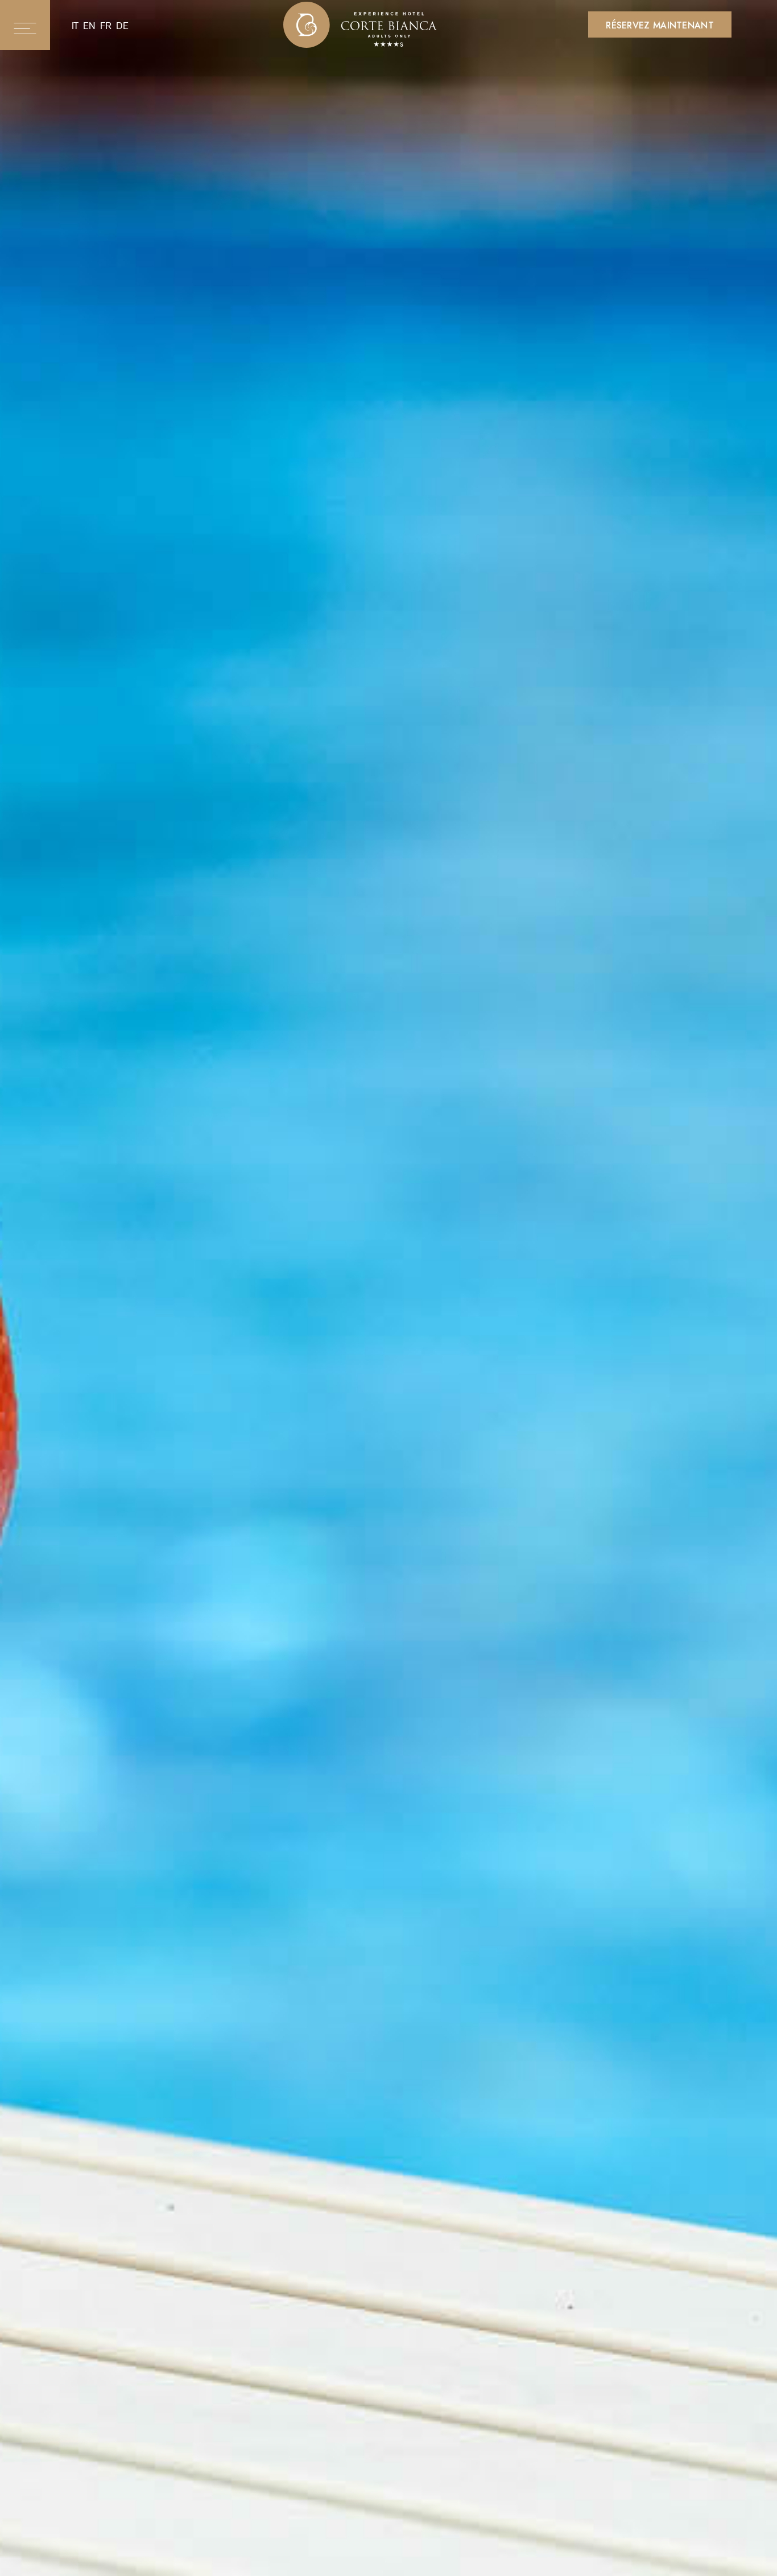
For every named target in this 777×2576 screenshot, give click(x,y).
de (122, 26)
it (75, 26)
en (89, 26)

* * *

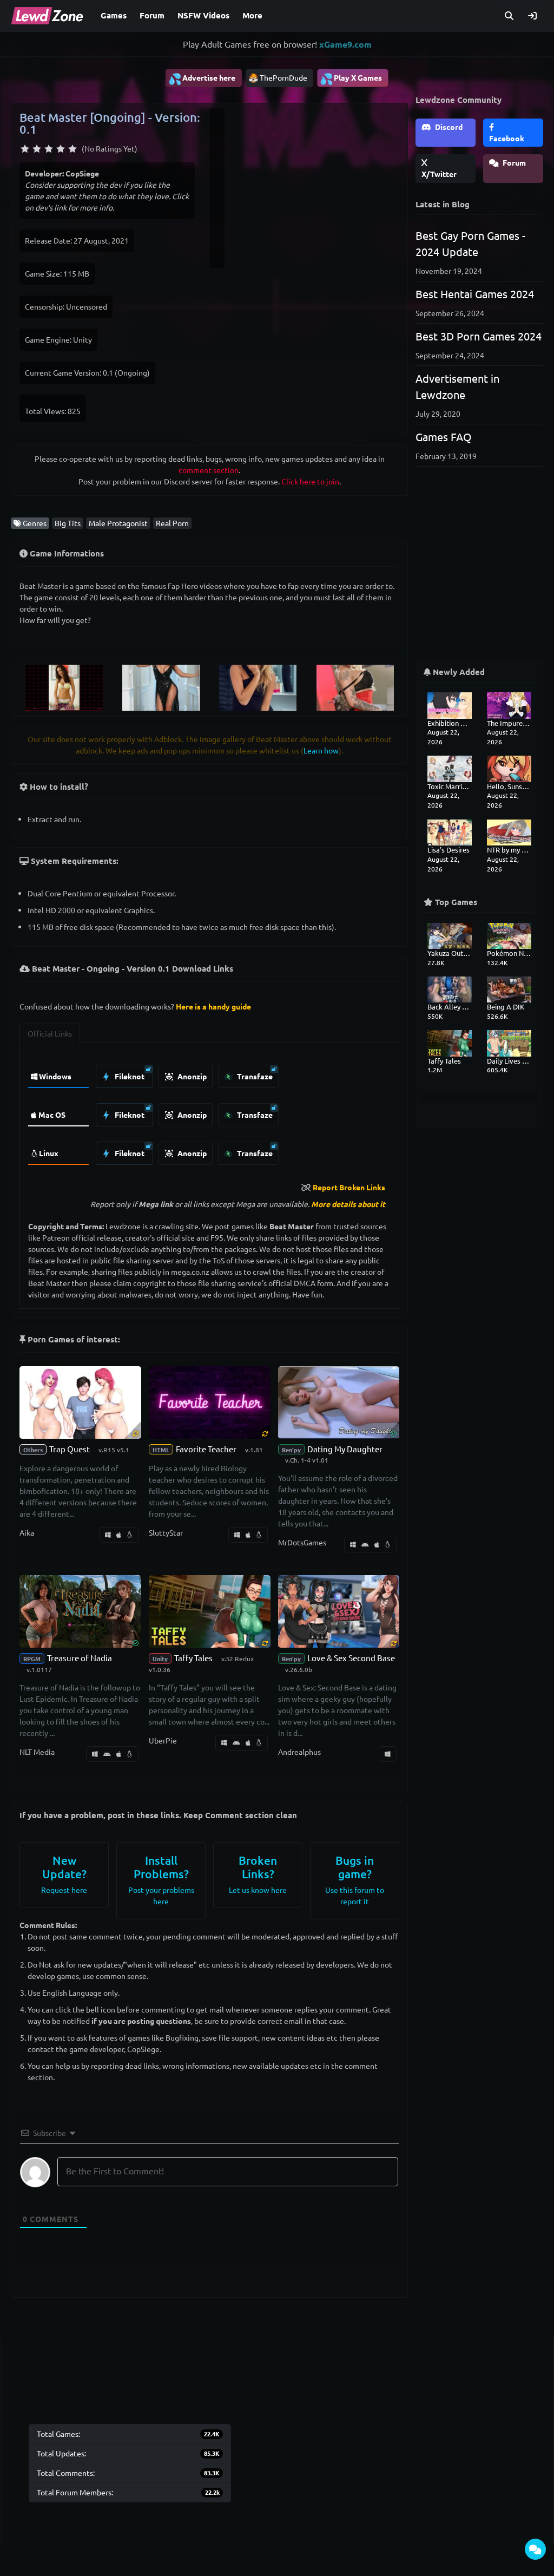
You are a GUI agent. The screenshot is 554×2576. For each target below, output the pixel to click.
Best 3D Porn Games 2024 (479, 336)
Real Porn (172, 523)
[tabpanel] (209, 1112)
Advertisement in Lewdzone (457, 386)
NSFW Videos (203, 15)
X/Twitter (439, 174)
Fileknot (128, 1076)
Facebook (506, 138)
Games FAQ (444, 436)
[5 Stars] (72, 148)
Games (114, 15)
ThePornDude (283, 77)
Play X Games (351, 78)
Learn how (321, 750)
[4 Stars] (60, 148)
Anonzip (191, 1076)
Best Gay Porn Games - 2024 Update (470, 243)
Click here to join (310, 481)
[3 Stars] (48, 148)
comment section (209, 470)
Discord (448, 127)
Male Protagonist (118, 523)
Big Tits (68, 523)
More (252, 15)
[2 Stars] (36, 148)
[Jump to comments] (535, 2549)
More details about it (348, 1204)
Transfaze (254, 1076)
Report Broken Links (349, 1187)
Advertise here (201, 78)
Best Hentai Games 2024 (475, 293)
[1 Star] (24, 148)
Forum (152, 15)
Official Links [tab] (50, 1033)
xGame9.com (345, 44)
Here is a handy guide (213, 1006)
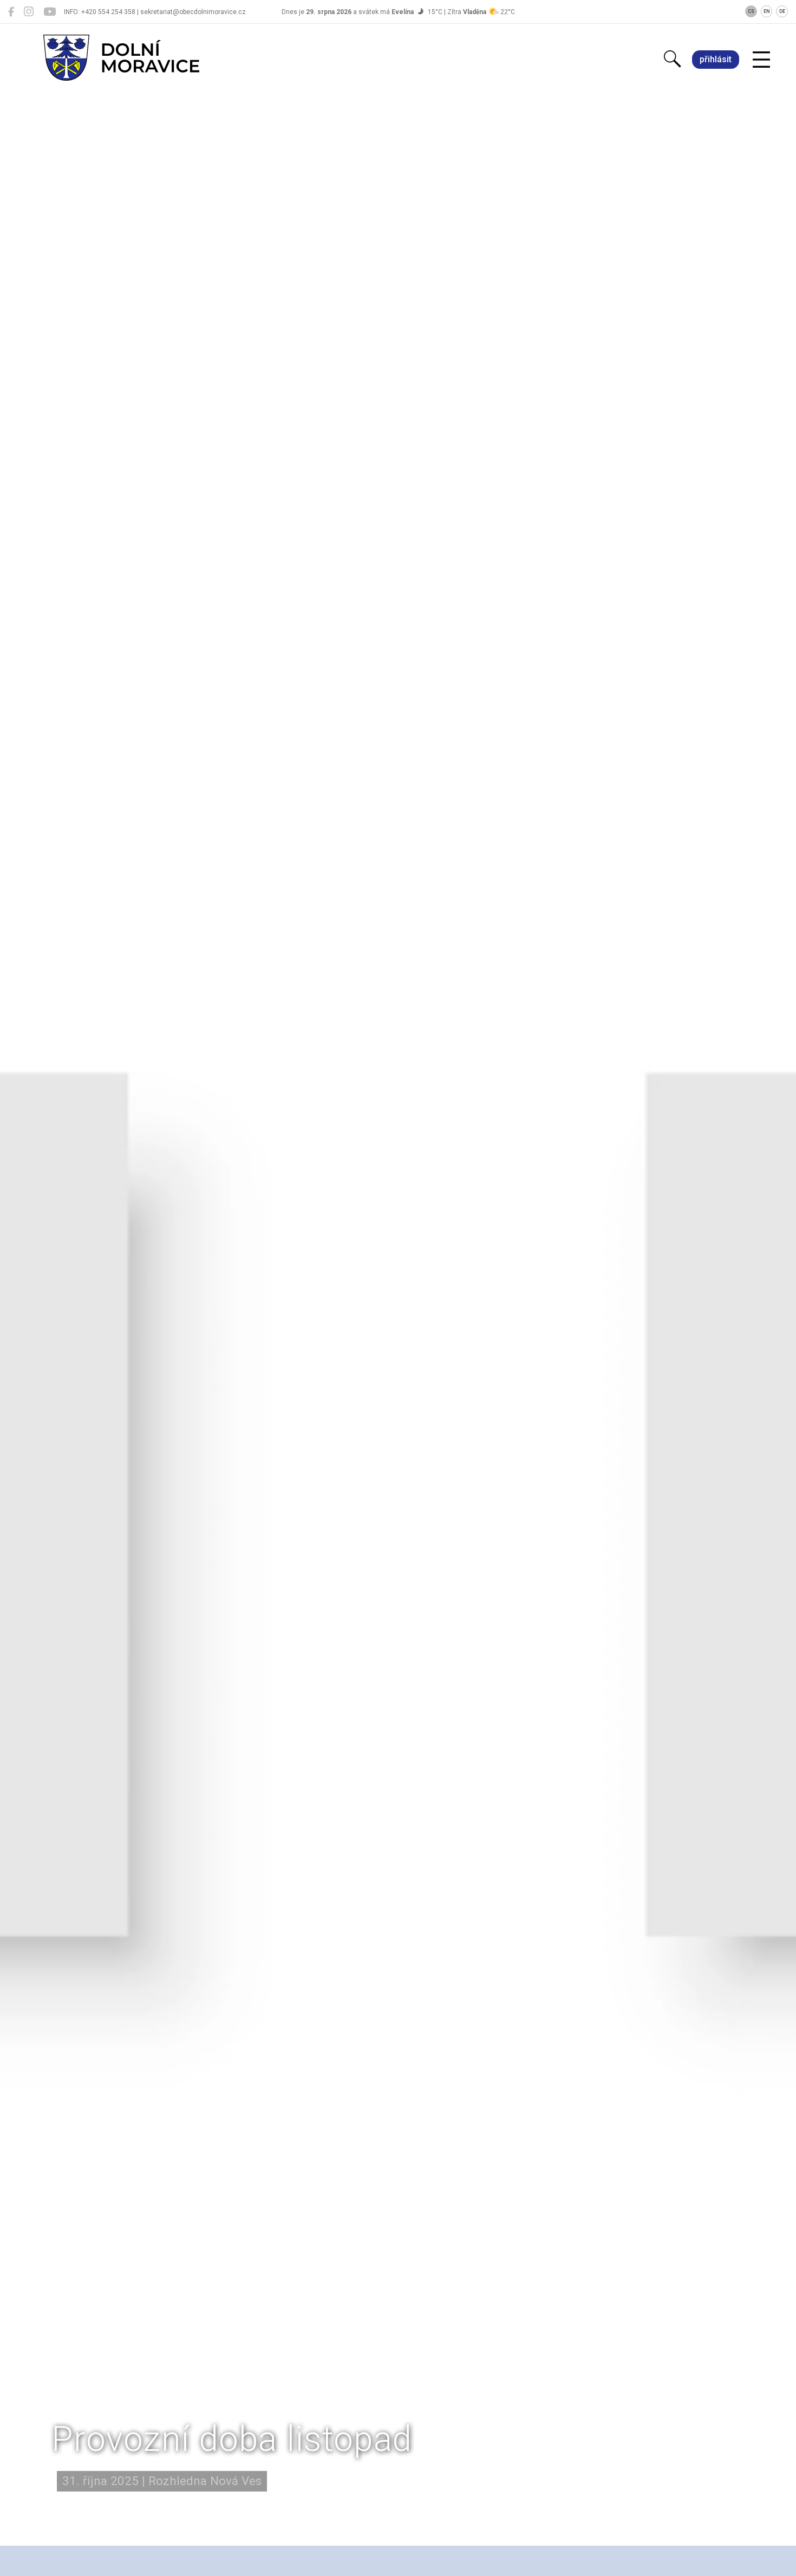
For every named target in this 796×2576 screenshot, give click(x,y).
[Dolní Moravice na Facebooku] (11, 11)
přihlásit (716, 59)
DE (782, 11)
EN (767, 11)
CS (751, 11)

• **Exercise**
Could you set down, word for word, only the lines above from the line with "[4 Stars] (60, 148)" to the line with "Transfaze (254, 1076)", including both?

• **Answer for the task**
[4 Stars] (60, 148)
Anonzip (191, 1076)
Best Gay Porn Games - 2024 Update (470, 243)
Click here to join (310, 481)
[3 Stars] (48, 148)
comment section (209, 470)
Discord (448, 127)
Male Protagonist (118, 523)
Big Tits (68, 523)
More (252, 15)
[2 Stars] (36, 148)
[Jump to comments] (535, 2549)
More details about it (348, 1204)
Transfaze (254, 1076)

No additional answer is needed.